Our meta-regression analysis suggests that the impact of Chinese foreign assistance on recipient countries’ development outcomes bears similarities and differences with that of traditional aid from OECD DAC donors. For instance, the positive but negligible effect of Chinese aid on economic outcomes is consistent with previous meta-analyses on traditional aid (Doucouliagos and Paldam, 2013). Similarly, the absence of a robust average effect of Chinese official assistance on governance outcomes appears to echo the mixed results from the Western aid literature, with some studies showing that aid increases corruption (Svensson, 2000), undermines democracy (Djankov et al., 2008), and disincentivizes domestic reforms (Bräutigam and Knack, 2004), while others find beneficial effects on governance (Okada and Samreth, 2012). However, our results for Chinese official development assistance depart from the empirical literature on the impact of traditional aid on Western donors’ soft power, which mostly points to positive effects. For instance, Andrabi and Das (2021) find that Western aid to Pakistan following the 2005 earthquake improved the local population’s trust in Europeans and Americans. Dell and Querubin (2018) show that during the Vietnam War, citizens in regions where the U.S. military implemented development programs reported more positive attitudes towards Americans. Our results for China also contrast with studies that identified the conflict-fueling effect of aid from Western donors (Besley and Persson, 2011), and the overwhelming evidence of positive contributions of OECD DAC aid to education, as summarized by Riddell and Niño-Zarazúa (2016), and health. As for the environmental implications of foreign assistance, our meta-regression analysis suggests an adverse average effect for Beijing, while the results from the traditional aid literature are mixed.
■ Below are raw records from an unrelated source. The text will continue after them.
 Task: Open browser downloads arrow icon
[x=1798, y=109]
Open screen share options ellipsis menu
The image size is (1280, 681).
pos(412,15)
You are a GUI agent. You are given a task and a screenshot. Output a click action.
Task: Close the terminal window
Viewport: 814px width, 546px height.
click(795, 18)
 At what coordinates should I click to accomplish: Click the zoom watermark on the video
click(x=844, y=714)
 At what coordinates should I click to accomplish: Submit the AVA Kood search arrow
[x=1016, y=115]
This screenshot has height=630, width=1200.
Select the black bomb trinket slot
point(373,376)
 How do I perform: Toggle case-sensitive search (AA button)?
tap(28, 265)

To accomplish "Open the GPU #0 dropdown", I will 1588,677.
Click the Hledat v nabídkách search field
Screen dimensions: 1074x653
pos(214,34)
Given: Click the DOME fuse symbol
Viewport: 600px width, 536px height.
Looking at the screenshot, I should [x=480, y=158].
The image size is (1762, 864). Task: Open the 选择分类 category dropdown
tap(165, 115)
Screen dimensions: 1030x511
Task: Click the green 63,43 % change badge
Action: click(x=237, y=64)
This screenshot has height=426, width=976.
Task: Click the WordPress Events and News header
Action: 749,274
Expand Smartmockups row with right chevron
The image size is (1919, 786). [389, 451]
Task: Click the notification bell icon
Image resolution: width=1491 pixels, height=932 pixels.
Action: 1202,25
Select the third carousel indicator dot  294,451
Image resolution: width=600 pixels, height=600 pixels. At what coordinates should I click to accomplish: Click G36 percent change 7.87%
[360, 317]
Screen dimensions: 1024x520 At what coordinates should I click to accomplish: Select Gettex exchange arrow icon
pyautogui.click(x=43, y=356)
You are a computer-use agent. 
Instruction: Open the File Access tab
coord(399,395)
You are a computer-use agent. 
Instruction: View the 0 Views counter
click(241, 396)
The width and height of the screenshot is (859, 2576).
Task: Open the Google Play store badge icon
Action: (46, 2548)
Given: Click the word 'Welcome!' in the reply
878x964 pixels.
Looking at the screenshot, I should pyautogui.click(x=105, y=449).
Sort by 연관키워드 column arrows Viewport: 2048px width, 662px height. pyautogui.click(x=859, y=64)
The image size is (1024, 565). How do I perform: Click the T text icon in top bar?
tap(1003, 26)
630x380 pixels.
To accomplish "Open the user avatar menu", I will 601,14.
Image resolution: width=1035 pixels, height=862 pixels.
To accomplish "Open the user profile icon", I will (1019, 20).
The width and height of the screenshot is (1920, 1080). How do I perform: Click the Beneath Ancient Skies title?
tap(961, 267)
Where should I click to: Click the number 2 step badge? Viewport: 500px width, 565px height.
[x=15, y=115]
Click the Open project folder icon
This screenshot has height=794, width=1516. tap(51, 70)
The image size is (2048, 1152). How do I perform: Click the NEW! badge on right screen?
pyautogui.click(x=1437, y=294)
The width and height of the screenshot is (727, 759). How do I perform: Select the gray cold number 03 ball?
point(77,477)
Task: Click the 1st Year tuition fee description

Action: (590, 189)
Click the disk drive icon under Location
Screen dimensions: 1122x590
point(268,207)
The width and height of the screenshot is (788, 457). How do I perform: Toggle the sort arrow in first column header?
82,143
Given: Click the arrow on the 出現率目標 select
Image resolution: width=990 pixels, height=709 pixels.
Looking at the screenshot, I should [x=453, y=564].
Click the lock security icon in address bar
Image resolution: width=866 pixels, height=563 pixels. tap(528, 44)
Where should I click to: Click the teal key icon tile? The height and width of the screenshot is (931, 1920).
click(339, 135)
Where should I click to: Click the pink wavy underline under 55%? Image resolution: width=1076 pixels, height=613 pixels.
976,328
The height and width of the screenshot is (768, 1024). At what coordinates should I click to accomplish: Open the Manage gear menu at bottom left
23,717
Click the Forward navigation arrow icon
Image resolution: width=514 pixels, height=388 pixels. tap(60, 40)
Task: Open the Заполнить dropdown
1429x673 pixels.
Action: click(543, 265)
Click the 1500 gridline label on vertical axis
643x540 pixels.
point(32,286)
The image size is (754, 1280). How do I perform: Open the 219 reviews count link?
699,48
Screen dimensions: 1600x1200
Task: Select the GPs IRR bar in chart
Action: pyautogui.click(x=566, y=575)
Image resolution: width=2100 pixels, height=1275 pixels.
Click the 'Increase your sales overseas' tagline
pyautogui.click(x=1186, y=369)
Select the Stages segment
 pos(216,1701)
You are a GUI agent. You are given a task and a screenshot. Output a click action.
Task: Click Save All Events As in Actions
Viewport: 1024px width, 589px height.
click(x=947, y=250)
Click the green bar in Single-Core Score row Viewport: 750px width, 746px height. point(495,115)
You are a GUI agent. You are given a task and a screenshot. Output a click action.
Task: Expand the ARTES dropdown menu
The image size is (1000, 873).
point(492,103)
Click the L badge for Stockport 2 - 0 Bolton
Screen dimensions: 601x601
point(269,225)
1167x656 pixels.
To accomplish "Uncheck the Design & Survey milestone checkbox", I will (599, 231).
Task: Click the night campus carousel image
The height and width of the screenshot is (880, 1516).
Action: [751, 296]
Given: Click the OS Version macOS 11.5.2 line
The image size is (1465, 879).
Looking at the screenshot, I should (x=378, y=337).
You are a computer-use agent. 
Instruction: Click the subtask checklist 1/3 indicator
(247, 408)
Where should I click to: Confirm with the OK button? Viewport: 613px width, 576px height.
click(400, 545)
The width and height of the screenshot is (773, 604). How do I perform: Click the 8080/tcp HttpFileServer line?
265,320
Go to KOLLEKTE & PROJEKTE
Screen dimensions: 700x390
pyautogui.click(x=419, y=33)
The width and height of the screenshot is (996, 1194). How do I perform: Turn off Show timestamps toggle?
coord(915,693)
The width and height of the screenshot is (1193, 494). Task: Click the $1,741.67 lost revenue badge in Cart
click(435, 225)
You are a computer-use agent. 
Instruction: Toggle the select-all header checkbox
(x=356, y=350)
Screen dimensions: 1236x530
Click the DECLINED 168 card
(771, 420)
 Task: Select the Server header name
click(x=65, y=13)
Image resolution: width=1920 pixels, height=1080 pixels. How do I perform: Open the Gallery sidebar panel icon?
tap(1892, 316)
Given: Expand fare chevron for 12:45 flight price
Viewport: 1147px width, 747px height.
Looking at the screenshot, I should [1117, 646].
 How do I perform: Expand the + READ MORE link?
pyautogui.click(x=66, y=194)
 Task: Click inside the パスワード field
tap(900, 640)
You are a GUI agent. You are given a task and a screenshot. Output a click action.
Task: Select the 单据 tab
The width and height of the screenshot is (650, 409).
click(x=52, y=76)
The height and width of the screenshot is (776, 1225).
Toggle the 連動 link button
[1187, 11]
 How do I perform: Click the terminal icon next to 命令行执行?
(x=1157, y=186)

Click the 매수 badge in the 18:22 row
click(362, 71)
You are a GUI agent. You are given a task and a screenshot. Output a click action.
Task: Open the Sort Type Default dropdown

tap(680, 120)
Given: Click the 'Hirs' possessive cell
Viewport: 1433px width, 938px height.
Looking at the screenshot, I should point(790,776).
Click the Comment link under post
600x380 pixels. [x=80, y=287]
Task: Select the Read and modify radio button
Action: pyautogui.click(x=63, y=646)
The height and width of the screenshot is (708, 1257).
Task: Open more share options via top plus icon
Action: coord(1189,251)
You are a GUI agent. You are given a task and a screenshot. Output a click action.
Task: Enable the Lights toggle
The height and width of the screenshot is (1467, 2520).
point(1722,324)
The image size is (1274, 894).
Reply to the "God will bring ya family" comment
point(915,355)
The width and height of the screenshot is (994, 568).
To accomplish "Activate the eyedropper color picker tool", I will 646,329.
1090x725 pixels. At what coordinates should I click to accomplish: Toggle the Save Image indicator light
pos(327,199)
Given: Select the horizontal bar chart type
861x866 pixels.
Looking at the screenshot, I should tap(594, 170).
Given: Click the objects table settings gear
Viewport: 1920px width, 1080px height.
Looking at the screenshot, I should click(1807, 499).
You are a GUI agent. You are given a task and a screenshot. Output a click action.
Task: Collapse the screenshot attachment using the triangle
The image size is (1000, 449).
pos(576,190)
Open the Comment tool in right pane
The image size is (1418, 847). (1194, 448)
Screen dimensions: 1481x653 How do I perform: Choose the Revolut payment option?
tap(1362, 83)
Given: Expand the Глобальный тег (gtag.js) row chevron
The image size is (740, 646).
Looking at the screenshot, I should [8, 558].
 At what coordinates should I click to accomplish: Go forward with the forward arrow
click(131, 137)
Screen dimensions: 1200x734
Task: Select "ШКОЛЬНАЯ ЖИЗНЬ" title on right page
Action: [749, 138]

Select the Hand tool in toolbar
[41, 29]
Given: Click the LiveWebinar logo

Avenues for future research on Chinese aid
China’s recent pledge to develop a modern statistical information system for foreign assistance is a welcome step toward transparency that could provide fertile ground for further research. With China poised to remain a key provider of development finance in the foreseeable future, a meta-regression analysis could provide useful insight into the debated literature on the determinants of Beijing’s aid allocation. Beyond foreign aid, taking stock of the development effects of other Chinese flows such as trade and foreign direct investment could also be of interest given the considerable interest in China’s footprint in developing countries.